India's Piramal says it will snatch up university CDMO for its injectables skills

Contract manufacturers are actively hunting deals that will put some shine on their own expertise, and university-born operations seem to have caught their attention of late. India's Piramal Enterprises said it was on the cusp of buying a CDMO founded at the University of Kentucky. That comes weeks after Japan's Fujifilm Diosynth Biotechnologies bought half of a vaccine manufacturing specialist from the Texas A&M University System.

Piramal announced on Friday that it would pay the university $30.65 million for Coldstream Laboratories, of which $5.65 million is for its FDA-approved sterile injectable facility on the Research Park Campus of the university in Lexington, and $25 million more for the company's shares. Piramal said the acquisition will help it move further into the sterile injectables market.

A university vice president told the Lexington Herald-Leader that Piramal intends to make the location home to its U.S. pharma manufacturing operations. He said the Indian company is expected to keep the 97 employees who work there and is considering expanding the building.

Piramal is in a number of areas, from drug development to real estate. In August, it said it intended to exit early-stage drug development and focus instead on later-stage development work on molecules.

This is the second university-tied deal announced within weeks.
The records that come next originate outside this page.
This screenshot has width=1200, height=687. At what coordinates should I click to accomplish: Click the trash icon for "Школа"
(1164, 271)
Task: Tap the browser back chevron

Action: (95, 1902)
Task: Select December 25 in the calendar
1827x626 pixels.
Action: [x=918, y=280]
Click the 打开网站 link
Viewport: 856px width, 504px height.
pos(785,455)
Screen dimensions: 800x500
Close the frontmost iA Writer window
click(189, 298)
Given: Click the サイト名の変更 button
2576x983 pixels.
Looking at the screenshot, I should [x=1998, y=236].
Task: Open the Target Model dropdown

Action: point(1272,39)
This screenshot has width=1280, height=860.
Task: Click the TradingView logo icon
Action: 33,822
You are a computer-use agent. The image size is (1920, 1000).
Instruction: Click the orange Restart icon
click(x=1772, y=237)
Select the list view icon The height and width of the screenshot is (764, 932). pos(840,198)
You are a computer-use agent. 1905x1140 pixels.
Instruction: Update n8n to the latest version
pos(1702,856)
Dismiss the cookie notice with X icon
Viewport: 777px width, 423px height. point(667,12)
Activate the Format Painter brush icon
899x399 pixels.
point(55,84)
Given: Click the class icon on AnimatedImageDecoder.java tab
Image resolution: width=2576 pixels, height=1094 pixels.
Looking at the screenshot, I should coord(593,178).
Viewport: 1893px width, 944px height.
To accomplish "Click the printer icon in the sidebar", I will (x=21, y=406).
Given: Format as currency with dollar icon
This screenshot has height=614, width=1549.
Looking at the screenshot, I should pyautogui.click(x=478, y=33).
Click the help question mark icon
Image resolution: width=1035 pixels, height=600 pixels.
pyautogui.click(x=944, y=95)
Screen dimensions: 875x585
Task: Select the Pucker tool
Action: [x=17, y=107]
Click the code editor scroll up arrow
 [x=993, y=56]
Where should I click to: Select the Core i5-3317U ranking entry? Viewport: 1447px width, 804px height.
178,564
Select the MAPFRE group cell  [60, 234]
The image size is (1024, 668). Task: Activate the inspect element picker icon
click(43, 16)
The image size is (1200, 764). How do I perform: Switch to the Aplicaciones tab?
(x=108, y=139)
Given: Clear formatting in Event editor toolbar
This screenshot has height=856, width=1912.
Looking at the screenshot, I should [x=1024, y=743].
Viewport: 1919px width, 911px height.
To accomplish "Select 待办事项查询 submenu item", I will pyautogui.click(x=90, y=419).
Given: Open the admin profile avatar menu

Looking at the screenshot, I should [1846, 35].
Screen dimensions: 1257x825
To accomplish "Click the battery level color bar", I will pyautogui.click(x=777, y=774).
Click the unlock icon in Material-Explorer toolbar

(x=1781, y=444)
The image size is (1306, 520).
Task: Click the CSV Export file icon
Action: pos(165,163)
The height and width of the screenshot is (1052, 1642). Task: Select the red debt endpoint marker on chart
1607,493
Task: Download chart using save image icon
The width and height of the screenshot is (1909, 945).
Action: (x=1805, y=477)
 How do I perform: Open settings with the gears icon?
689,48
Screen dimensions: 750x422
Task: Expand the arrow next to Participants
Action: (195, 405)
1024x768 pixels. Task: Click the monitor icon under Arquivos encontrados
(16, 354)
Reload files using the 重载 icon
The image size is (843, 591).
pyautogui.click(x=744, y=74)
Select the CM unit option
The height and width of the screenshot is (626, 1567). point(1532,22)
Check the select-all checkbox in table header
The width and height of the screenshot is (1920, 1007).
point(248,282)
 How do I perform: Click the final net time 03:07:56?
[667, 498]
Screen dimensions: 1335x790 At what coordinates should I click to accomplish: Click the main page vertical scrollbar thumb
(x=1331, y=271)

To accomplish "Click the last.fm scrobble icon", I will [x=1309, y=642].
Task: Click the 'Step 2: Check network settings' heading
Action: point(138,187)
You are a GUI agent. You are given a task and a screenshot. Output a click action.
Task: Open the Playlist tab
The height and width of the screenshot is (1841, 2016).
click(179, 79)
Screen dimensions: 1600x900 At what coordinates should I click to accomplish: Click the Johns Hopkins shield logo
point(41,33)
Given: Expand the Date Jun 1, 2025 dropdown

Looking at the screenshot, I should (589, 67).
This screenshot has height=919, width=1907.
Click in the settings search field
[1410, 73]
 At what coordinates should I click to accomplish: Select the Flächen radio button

In late December, the contract manufacturing division of Japan's Fujifilm completed a deal in which it picked up 49% of vaccine specialist Kalon Biotherapeutics, a player in the U.S. pandemic defenses. Terms of the deal were not disclosed, but it said that if milestones are met, it may buy the rest of Kalon.

The vaccinemaker, founded in 2011, is located at a university center in Bryan-College Station, where Kalon is in the mix with GlaxoSmithKline ($GSK) on a $91 million manufacturing facility. It is one of three operations the U.S. government is helping fund as a way to guarantee access to vaccine manufacturing in the case of a pandemic. Kalon's facilities include high-containment manufacturing that could be used for the production of vaccines not only for influenza, but also other viruses like anthrax and Ebola.